Other than the size of the tin, the cooking time and a few quantities here and there, very little has changed from the fantastic recipe on page 47 of 'Nigella Bites' - a must have if you don't already own it!
I would whole heartedly agree with the Queen of the Kitchen herself that this cake is perfect for a little focused baking post break-up, to be consumed by one. However, it is also a show stopping cake to mark the end of a Birthday party or family get together. On this occasion I am baking it for the later and it would be a vast understatement to say that my family have something of a sweet tooth. Between the nine of us this cake was demolished for pudding and with cups of tea less than an hour later. It is also worth mentioning that one of those nine people is only 6 months old, and as such, took no part in the consumption, but one day he will!
Bake this cake and all will be right in the world.
Ingredients for the cake
400g plain flour
259g golden caster sugar
100g light muscovado sugar
50g best quality cocoa powder
2 teaspoons baking powder
1 teaspoon bicarbonate of soda
1/2 teaspoon salt
150ml of sour cream (or there about's)
1 tablespoon vanilla extract
175g unsalted butter, melted and allowed to cool
125ml corn or vegetable oil
300ml chilled water
Ingredients of the topping
100g dark chocolate, min 70% cocoa solids
130g unsalted butter
150g icing sugar, sifted
1 teaspoon vanilla extract
Line the base of a 23" spring-form cake tin and grease the sides with a little butter
You will need 3 bowls;
Bowl 1: Mixing bowl - Dry mix - sieve the flour, baking powder, bicarb, cocoa and salt into a large bowl. Add the sugars and mix together
Bowl 2 : Jug - Egg mix - In a jug or mixing bowl whisk together the eggs, sour cream and vanilla extract
Bowl 3: Electric mixer - Liquid mix - beat together the melted butter and oil until blended. Add the water and beat again.
Add all of the dry mix to the liquid mix and mix together on a slow setting on the electric mixer. Pour in the egg mixture and mix again until everything is combined a yummy looking.
At this point, Nigella would split the mixture between two smaller sandwich tins, however, I like this cake as one beast of a pudding, so I use a larger tin and less chocolate topping - as there is none between the two layers, which i sometimes find excessive about fudge cakes.
Pour the mixture into the prepared tin and bake on a middle to high shelf on Gas Mark 4 for an hour.
Don't be tempted to check the cake before 45mins as a sudden drop in temperature can lead the cake to fall in the centre. If the cake wobbles as you remove it from the oven then it isn't done, pop it back in for another 10 minutes or so. If you think it is done then the cake should be firm to touch and a clean skewer, inserted into the centre, should come out clean.

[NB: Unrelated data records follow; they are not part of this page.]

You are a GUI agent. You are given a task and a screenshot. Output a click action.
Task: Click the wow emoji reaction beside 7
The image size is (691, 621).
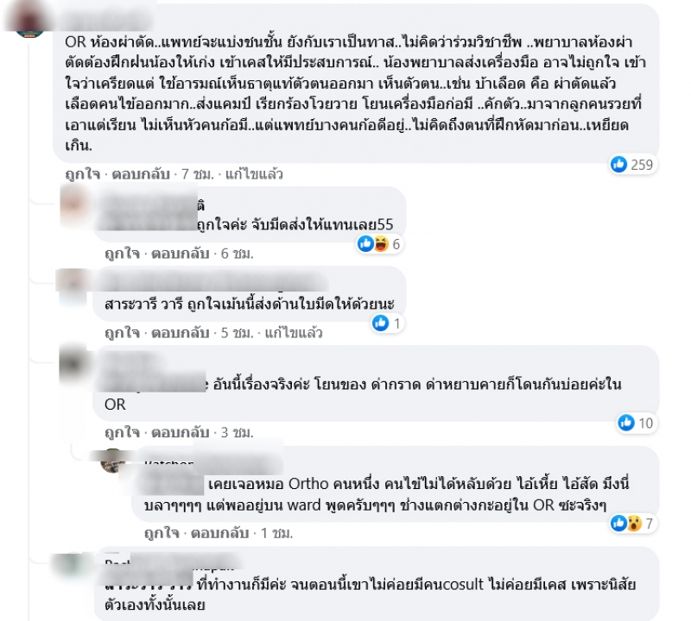point(634,523)
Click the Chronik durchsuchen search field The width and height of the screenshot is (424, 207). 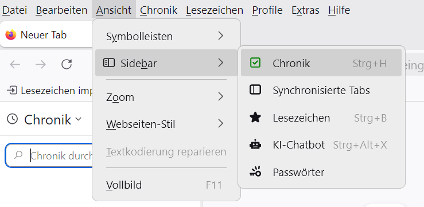pos(50,155)
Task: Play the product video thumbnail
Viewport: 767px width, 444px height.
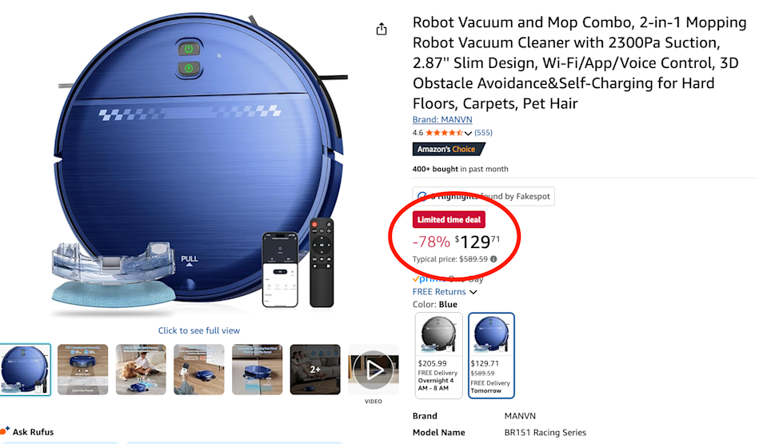Action: [373, 370]
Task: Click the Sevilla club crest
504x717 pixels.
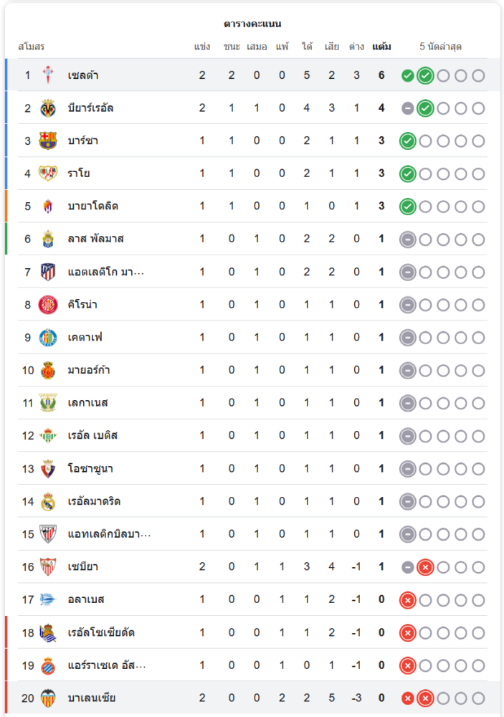Action: coord(48,566)
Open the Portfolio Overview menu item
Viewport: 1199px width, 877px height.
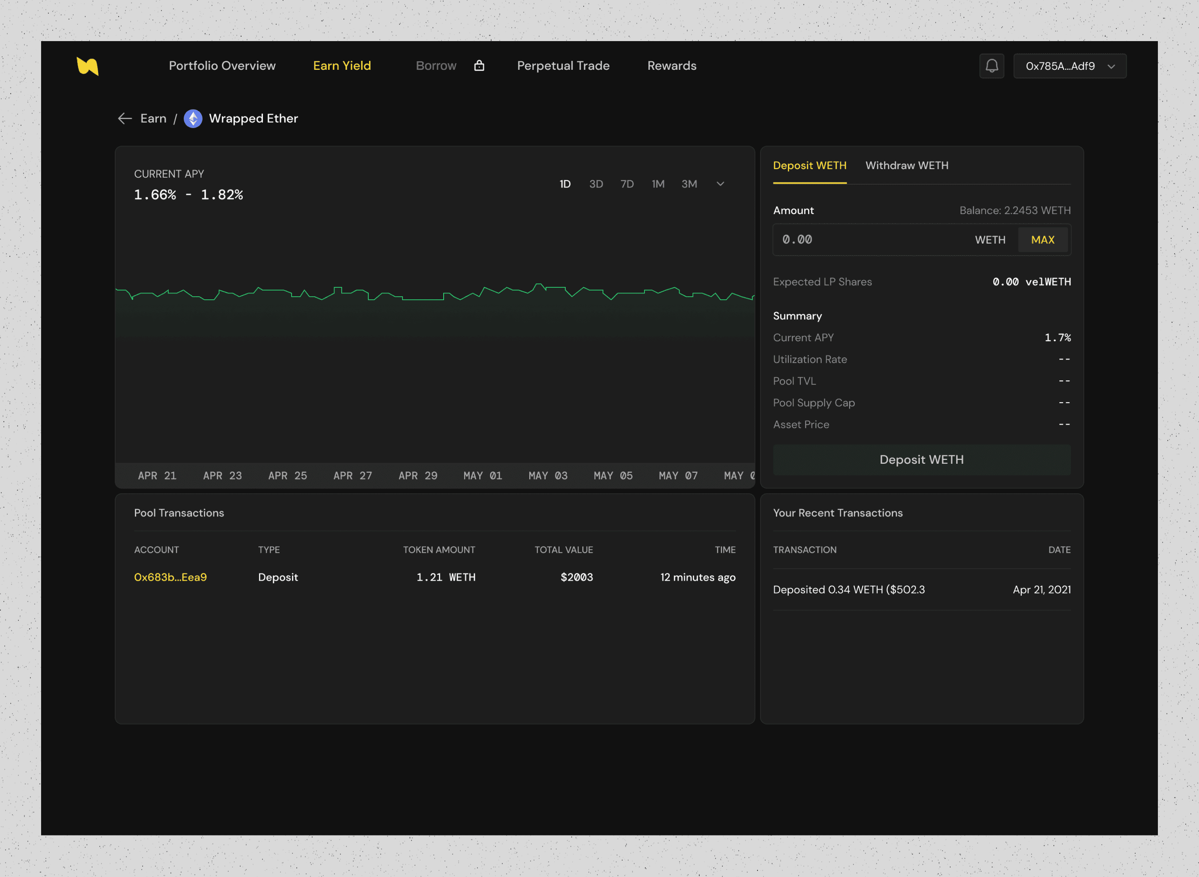(x=222, y=66)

Leave the cake in the tin, on a wiring rack, to cool for 15 minutes or so. Then remove the cake from the tin and leave to cool completely before icing.
Now for the topping.
melt the chocolate in a bain marie, which is to place the chocolate in a heatproof glass bowl over a saucepan of simmering water. The glass bowl should not touch the water, as the chocolate might burn.
Whilst the chocolate is melting, cream the butter in another bowl by beating it together. You can use an electric mixer to speed up the process. Sieve the icing sugar into a bowl and then a spoonful at a time, add it to the butter and continue to mix until smooth and fluffy. Slowly add the melted chocolate and th vanilla until you have a thick glossy mixture that you feel the urge to jump into!
Once the cake has completely cooled ice it to perfection. I like to stand the chocolate cake proudly on a doilie topped cake stand and spread the topping to within a centimetre or so of the stand. This is purely aesthetic, you can do it how you like!
Now. Stick the kettle on, find your copy of Bridget Jones Diary and grab a fork. Dinner is served.